● **Given problem**: Which items should you return verbatim? Start at the line containing "This screenshot has width=1400, height=758." and stop after the line containing "(x=244, y=388)", reproducing only those lines.

● **Records for the exercise**:
—————

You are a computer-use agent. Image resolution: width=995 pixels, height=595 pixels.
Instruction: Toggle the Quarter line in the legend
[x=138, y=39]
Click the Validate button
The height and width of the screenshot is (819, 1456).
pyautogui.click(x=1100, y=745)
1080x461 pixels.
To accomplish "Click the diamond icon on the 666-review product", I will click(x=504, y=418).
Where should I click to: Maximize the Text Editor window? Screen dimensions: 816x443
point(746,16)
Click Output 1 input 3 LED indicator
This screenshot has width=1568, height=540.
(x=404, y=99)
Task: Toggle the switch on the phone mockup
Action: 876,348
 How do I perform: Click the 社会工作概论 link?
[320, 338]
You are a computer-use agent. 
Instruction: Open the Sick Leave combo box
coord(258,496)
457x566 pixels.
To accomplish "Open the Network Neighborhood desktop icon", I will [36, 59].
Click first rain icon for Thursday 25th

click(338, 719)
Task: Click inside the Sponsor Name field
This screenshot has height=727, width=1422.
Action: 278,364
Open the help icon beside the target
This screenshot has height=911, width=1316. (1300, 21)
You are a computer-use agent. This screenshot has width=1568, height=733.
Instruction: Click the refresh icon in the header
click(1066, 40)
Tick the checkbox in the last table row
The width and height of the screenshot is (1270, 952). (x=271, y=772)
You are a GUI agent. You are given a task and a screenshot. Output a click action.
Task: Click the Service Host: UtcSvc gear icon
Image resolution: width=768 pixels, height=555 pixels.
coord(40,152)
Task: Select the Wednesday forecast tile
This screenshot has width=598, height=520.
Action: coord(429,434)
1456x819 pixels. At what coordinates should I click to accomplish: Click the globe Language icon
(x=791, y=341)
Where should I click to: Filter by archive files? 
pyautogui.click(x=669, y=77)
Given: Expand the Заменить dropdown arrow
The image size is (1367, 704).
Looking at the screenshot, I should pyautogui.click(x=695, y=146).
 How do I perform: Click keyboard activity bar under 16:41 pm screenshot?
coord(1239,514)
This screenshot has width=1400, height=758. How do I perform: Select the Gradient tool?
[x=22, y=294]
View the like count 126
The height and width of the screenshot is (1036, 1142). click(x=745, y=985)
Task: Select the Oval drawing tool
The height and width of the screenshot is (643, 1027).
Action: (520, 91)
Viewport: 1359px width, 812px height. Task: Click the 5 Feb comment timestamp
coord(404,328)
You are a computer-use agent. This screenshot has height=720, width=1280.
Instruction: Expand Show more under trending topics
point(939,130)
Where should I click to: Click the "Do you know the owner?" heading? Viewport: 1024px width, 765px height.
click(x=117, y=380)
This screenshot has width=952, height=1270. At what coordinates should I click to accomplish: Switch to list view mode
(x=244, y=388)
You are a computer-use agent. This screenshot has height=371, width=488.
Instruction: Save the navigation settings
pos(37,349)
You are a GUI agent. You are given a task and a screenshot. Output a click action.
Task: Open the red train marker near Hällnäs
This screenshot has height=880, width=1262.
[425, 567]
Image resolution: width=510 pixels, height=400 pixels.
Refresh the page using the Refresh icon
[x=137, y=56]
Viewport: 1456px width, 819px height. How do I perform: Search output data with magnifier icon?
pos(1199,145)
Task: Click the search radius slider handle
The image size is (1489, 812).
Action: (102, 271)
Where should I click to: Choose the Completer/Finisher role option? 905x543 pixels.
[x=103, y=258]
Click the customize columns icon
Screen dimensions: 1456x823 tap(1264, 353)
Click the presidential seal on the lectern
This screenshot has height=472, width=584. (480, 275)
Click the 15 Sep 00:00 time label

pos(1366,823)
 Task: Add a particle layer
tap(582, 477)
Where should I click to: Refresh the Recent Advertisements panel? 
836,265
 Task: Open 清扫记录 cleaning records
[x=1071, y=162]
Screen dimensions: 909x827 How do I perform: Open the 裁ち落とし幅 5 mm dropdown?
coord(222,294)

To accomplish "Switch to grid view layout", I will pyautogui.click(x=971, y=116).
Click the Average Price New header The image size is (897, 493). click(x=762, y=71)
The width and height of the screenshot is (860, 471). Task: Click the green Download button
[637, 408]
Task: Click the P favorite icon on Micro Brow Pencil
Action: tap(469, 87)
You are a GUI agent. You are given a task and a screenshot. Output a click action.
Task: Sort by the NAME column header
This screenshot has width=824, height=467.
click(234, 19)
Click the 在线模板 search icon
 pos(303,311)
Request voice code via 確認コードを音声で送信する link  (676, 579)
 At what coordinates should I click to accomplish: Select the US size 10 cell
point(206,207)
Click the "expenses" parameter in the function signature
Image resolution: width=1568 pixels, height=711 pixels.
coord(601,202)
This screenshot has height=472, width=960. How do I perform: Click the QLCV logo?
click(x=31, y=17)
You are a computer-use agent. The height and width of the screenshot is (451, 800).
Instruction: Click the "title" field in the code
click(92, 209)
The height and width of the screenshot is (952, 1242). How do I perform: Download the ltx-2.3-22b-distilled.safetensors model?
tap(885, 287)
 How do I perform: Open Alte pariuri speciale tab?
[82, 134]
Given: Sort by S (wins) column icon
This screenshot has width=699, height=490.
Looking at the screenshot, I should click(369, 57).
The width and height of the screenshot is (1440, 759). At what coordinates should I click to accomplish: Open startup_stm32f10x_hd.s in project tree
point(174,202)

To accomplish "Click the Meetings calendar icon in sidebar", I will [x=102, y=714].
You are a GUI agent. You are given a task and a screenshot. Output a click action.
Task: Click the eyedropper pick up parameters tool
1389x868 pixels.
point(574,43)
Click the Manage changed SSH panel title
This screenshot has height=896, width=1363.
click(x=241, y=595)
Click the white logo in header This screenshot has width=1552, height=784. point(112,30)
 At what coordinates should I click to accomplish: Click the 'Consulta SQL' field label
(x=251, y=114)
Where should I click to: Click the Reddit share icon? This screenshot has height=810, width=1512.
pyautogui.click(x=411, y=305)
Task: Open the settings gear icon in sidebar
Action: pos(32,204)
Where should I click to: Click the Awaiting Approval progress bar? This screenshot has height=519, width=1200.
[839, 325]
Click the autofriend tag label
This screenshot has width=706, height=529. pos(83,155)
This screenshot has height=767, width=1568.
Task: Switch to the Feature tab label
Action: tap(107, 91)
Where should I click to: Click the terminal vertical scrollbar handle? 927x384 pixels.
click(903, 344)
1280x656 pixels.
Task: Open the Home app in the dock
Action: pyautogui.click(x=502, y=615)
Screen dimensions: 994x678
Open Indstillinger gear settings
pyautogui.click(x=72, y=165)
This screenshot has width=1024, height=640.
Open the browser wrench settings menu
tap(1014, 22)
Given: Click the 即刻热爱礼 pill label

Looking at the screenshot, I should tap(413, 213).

—————

● **Output of the exercise**:
This screenshot has width=1400, height=758. How do I perform: Select the Gradient tool?
[x=22, y=294]
View the like count 126
The height and width of the screenshot is (1036, 1142). click(x=745, y=985)
Task: Select the Oval drawing tool
The height and width of the screenshot is (643, 1027).
Action: (520, 91)
Viewport: 1359px width, 812px height. Task: Click the 5 Feb comment timestamp
coord(404,328)
You are a computer-use agent. This screenshot has height=720, width=1280.
Instruction: Expand Show more under trending topics
point(939,130)
Where should I click to: Click the "Do you know the owner?" heading? Viewport: 1024px width, 765px height.
click(x=117, y=380)
This screenshot has width=952, height=1270. At what coordinates should I click to accomplish: Switch to list view mode
(x=244, y=388)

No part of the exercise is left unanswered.